Fleeing or exporting the German model? – the internationalization of German multinationals in the 1990s

Pages 443-456 | Published online: 16 Nov 2011
 

Abstract

This article examines the question of whether German companies flee or export the German model. On the basis of data from the Deutsche Bundesbank and mergers and acquisitions data, the article argues that job exports from Germany in the last fifteen years have been rather marginal. Thus, German multinational corporations (MNCs) do not flee the German model to the extent suggested by many critics of Germany as a production location. In addition, the paper draws on 13 case studies of German investments in Hungary to help understand the extent to which German MNCs export the German model. This case study evidence indicates that German MNCs do not attempt to completely transfer all aspects of the German production model, as some proponents of institutionalist political economy approaches maintain. The German labour relations model, in particular, is only selectively transferred.

Acknowledgements

The author would like to thank Lutz Engelhardt, Michael Wortmann and two anonymous reviewers for their helpful comments on an earlier draft of this article.

Notes

The study was designed by Michael Wortmann. The relevant paragraphs in this paper draw heavily on his ideas and work.

The project team consisted of Christoph Dörrenbächer, Michael Fichter, László Neumann, András Tóth and Michael Wortmann.
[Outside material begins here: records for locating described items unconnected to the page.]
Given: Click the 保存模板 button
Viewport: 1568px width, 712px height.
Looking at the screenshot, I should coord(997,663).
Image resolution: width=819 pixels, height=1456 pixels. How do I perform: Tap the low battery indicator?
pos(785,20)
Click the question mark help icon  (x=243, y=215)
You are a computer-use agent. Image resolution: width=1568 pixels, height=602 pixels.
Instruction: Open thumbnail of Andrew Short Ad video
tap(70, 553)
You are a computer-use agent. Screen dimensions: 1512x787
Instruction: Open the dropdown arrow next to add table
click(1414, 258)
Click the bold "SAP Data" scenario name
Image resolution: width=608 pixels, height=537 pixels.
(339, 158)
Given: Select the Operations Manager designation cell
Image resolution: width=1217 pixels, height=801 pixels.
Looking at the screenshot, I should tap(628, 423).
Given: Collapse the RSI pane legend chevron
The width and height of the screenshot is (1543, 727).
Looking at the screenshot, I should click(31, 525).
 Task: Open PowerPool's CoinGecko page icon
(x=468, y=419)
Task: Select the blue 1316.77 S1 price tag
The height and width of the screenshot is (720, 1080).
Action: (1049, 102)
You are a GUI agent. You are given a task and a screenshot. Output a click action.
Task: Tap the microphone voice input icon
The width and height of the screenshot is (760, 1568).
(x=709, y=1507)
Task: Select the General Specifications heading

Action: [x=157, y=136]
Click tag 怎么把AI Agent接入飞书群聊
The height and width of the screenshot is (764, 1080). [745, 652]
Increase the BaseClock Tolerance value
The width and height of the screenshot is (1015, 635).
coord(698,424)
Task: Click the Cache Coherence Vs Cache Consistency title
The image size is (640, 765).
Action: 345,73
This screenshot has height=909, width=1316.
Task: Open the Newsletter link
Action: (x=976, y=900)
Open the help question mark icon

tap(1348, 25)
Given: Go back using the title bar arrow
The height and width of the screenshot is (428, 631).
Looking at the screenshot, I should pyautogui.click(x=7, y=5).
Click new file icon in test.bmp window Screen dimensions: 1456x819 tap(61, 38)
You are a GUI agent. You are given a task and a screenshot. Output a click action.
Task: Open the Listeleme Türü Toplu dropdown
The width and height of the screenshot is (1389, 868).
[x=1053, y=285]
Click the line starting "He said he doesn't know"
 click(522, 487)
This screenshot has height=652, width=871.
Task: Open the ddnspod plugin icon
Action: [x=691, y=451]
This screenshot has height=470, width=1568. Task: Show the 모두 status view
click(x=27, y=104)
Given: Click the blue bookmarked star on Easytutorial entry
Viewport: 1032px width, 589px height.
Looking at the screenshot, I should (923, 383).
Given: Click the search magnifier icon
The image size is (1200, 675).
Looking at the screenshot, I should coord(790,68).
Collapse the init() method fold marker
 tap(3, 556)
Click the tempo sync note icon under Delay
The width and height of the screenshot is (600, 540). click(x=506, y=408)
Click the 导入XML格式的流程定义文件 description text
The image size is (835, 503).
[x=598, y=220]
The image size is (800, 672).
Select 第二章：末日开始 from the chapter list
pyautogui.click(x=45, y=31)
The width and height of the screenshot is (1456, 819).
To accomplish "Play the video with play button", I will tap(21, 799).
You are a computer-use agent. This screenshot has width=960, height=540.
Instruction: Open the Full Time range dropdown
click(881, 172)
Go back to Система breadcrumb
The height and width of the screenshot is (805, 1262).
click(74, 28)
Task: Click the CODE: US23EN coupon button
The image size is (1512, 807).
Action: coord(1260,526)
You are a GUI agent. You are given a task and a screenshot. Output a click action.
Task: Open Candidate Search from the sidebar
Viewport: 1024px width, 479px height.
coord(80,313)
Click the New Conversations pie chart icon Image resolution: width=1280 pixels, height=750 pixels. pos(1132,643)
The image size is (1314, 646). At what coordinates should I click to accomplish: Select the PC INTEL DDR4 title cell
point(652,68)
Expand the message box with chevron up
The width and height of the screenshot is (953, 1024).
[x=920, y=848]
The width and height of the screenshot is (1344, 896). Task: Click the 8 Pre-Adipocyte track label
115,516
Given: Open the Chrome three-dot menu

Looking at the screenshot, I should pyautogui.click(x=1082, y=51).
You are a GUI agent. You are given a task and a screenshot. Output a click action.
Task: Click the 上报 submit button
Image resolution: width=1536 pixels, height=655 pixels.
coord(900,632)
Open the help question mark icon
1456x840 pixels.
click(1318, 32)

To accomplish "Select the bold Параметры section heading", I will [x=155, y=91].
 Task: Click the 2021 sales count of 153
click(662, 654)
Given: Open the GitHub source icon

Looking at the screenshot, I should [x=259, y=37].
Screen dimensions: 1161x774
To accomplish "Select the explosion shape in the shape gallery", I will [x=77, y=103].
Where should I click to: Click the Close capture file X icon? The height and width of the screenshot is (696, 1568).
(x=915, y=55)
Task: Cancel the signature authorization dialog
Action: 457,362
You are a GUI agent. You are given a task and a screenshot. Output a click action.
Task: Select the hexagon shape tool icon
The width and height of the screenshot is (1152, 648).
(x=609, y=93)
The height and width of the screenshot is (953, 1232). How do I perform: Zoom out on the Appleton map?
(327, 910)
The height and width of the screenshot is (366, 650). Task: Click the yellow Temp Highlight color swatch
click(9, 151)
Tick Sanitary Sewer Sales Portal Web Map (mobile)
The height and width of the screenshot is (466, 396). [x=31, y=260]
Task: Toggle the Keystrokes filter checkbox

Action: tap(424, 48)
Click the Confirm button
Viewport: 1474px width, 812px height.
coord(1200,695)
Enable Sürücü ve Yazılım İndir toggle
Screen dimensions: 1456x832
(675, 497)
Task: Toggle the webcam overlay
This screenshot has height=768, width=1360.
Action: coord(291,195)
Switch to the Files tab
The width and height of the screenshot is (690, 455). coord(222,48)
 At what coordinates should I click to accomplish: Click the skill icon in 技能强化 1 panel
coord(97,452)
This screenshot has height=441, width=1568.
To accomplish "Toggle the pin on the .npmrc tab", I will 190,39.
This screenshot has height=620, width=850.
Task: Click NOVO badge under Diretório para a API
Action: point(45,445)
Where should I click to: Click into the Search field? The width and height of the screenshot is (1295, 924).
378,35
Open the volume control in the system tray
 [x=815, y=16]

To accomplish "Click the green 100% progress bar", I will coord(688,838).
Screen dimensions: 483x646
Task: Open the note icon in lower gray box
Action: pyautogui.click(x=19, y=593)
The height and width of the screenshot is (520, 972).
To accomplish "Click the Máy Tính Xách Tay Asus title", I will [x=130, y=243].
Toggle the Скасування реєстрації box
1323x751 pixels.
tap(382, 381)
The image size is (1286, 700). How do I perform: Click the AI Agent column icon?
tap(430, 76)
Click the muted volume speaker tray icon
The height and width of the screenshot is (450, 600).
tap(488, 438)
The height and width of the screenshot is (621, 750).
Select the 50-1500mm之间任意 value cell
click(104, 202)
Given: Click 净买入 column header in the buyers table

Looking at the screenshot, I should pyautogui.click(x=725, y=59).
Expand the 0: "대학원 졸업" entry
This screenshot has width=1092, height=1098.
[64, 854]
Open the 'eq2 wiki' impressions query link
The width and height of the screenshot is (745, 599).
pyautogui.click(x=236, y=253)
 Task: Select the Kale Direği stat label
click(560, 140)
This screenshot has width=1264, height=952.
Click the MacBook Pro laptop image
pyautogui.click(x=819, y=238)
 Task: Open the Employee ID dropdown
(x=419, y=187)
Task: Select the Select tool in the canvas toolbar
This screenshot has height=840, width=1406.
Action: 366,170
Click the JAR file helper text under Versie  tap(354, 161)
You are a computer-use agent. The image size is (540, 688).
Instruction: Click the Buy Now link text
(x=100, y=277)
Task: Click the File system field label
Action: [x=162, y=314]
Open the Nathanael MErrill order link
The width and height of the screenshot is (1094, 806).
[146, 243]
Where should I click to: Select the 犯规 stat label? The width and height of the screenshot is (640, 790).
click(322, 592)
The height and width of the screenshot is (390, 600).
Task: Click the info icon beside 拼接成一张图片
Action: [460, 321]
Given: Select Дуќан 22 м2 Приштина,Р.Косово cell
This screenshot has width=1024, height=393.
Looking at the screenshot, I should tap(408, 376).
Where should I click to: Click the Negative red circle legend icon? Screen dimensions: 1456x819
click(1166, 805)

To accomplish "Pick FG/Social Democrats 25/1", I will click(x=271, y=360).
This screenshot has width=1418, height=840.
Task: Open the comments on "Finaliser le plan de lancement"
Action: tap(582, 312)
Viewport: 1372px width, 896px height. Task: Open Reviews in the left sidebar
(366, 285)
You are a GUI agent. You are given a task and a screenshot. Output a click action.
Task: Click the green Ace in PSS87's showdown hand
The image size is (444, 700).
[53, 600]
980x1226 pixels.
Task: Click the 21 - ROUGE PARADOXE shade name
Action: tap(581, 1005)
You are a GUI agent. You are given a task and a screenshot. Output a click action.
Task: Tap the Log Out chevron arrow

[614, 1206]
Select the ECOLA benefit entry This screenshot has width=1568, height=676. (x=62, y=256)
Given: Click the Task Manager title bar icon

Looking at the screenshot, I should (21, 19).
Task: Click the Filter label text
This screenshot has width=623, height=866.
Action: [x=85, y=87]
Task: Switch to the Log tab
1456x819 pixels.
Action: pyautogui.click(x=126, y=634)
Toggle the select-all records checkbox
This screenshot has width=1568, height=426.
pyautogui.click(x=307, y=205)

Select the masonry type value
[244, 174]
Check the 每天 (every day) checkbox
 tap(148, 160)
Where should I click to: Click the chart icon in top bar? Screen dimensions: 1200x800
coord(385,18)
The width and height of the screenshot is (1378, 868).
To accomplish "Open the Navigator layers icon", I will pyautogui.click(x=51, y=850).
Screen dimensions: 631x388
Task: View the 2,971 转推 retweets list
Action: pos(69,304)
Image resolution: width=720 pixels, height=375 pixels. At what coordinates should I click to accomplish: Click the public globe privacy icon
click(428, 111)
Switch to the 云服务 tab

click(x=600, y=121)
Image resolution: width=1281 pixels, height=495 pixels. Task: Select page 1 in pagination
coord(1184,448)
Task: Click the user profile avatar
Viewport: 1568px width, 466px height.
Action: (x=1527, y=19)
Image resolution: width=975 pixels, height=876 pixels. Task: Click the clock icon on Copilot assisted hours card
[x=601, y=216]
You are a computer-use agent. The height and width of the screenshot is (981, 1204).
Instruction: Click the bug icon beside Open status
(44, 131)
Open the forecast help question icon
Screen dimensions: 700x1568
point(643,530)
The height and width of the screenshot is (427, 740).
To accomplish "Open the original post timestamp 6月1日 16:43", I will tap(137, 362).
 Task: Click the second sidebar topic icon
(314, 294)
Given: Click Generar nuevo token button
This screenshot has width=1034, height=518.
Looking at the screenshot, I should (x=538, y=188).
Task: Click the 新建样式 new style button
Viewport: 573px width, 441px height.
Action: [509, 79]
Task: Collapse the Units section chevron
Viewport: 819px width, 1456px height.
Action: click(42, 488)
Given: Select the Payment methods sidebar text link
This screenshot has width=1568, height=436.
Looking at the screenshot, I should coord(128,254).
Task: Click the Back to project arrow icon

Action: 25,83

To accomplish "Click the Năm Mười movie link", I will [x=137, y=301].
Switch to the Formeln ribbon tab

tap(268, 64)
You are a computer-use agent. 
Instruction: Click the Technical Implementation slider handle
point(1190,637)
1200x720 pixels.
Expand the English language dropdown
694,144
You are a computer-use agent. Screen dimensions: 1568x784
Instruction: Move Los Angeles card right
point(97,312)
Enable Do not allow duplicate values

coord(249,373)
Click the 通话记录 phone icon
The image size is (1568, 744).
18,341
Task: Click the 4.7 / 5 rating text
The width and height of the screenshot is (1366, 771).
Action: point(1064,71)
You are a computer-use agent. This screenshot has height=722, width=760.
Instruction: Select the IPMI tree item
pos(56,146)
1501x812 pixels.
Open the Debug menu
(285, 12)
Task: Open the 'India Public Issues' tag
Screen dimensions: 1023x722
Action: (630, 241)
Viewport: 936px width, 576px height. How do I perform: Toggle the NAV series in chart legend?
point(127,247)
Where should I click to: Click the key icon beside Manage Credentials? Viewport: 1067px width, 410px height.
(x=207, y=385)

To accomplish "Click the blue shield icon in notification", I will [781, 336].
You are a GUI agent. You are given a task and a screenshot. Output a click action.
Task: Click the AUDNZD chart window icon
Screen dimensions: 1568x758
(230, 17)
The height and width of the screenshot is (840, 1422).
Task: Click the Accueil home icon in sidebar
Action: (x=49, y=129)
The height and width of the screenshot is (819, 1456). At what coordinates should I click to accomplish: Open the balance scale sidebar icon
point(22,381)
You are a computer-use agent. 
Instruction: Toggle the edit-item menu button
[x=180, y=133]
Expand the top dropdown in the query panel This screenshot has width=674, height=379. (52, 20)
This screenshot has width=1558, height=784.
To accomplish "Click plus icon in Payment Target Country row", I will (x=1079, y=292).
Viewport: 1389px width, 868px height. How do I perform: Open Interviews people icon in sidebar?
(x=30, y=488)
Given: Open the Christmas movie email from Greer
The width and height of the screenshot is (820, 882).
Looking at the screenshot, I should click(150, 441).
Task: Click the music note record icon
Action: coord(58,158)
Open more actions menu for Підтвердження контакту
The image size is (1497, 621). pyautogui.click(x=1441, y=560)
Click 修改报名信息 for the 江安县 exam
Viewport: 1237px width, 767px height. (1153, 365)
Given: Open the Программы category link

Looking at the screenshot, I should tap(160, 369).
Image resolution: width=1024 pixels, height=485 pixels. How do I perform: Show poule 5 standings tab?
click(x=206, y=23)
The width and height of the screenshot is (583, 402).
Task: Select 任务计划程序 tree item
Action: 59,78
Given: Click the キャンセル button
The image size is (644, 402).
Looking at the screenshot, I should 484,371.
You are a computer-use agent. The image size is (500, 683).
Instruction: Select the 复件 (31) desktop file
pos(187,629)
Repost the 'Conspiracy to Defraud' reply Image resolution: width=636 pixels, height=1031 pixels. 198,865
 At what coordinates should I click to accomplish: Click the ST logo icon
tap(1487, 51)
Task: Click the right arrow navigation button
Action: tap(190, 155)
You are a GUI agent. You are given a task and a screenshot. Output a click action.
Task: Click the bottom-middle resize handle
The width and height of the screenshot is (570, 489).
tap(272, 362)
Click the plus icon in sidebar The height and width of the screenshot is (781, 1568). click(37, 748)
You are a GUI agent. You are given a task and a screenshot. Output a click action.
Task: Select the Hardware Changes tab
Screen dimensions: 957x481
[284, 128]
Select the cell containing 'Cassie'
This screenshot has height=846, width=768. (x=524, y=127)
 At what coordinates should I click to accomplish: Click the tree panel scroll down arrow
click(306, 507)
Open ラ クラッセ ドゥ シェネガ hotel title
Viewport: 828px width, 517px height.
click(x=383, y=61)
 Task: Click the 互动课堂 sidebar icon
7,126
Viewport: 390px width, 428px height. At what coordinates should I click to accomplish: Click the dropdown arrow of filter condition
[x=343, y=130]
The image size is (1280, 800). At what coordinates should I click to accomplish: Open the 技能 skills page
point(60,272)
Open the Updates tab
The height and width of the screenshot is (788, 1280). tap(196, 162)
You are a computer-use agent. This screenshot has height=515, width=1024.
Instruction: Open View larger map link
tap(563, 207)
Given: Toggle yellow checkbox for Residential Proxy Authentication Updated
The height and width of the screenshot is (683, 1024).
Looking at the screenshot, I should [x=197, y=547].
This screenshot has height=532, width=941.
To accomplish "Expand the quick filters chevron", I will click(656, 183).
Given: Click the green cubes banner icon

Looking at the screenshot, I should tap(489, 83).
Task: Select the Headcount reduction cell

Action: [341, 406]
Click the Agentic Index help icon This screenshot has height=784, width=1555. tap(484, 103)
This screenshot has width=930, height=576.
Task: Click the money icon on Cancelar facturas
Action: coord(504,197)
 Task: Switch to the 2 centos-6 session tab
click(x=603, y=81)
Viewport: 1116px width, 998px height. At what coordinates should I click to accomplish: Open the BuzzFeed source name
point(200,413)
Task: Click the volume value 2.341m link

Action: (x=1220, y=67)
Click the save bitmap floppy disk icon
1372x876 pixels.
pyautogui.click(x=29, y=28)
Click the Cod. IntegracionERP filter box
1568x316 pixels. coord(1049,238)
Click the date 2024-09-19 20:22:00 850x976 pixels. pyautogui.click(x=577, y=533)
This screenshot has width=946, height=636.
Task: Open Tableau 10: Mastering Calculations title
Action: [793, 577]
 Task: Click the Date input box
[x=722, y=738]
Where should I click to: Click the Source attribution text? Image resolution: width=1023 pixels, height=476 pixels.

However, in the longer run, the integration of companies taken over abroad might have a negative impact on domestic employment of the acquiring MNC. This can occur if activities from the home country of the acquiring firm are relocated to the acquired firm abroad in cross-border restructuring after acquisition. Indicators for such an erosion of the employment in the home country include considerable internal growth at foreign affiliates, a tremendous increase in productivity in those affiliates, or an overall collapse of the markets of those affiliates.

From 1,132,000 employees at the end of 1984 to 1,922,000 employees at the end of 1999.

Among these regions, Asia (without China) is the most important region for job relocations by German MNCs.

As calculated by Wortmann (Citation2002: 5).

Methodological problems result not only from oversimplification but also from the general problems associated with surveys of investment motives. These surveys only give a static view at a fixed point in time and neither consider mixed motives nor weight the investments by size (e.g. by number of jobs affected by the investment).

The study also included service industries, where cost motives are generally weaker. Exceptions here include sectors such as software and IT-related services, where tradability is higher. Furthermore, the study looks at the indirect positive effects on German jobs that are associated with cost-driven investments. Thus, some investments in former Communist countries actually trigger more exports from Germany. Since they lower the overall price of products, these products are more competitive on world markets, leading to an increase in demand for German goods and possibly compensating for job losses in Germany. In addition, investment in Eastern Europe may have saved jobs that would have been lost in lieu of the synergies between modern technology and products developed in Germany and cheap production facilities in the reform countries (for a detailed discussion of the various positive effects see Cross & Tüselmann 2000).

In most cases, these interviews were limited to management representatives. Michael Wortmann was involved in most of the interviews carried out by the author. Colleagues working on the project (identified in note 2) conducted the interviews at four Hungarian subsidiaries.

Some of the companies no longer have any significant production in Germany.

A further example for the selective transfer of home country practices was the frequent transfer of the German pay grading system. However, this mostly served to harmonize wage discrepancies resulting from the strongly individualized Hungarian wage bargaining processes.

The work of Westney (Citation1993) is an exception; she takes into account both home and host country effects.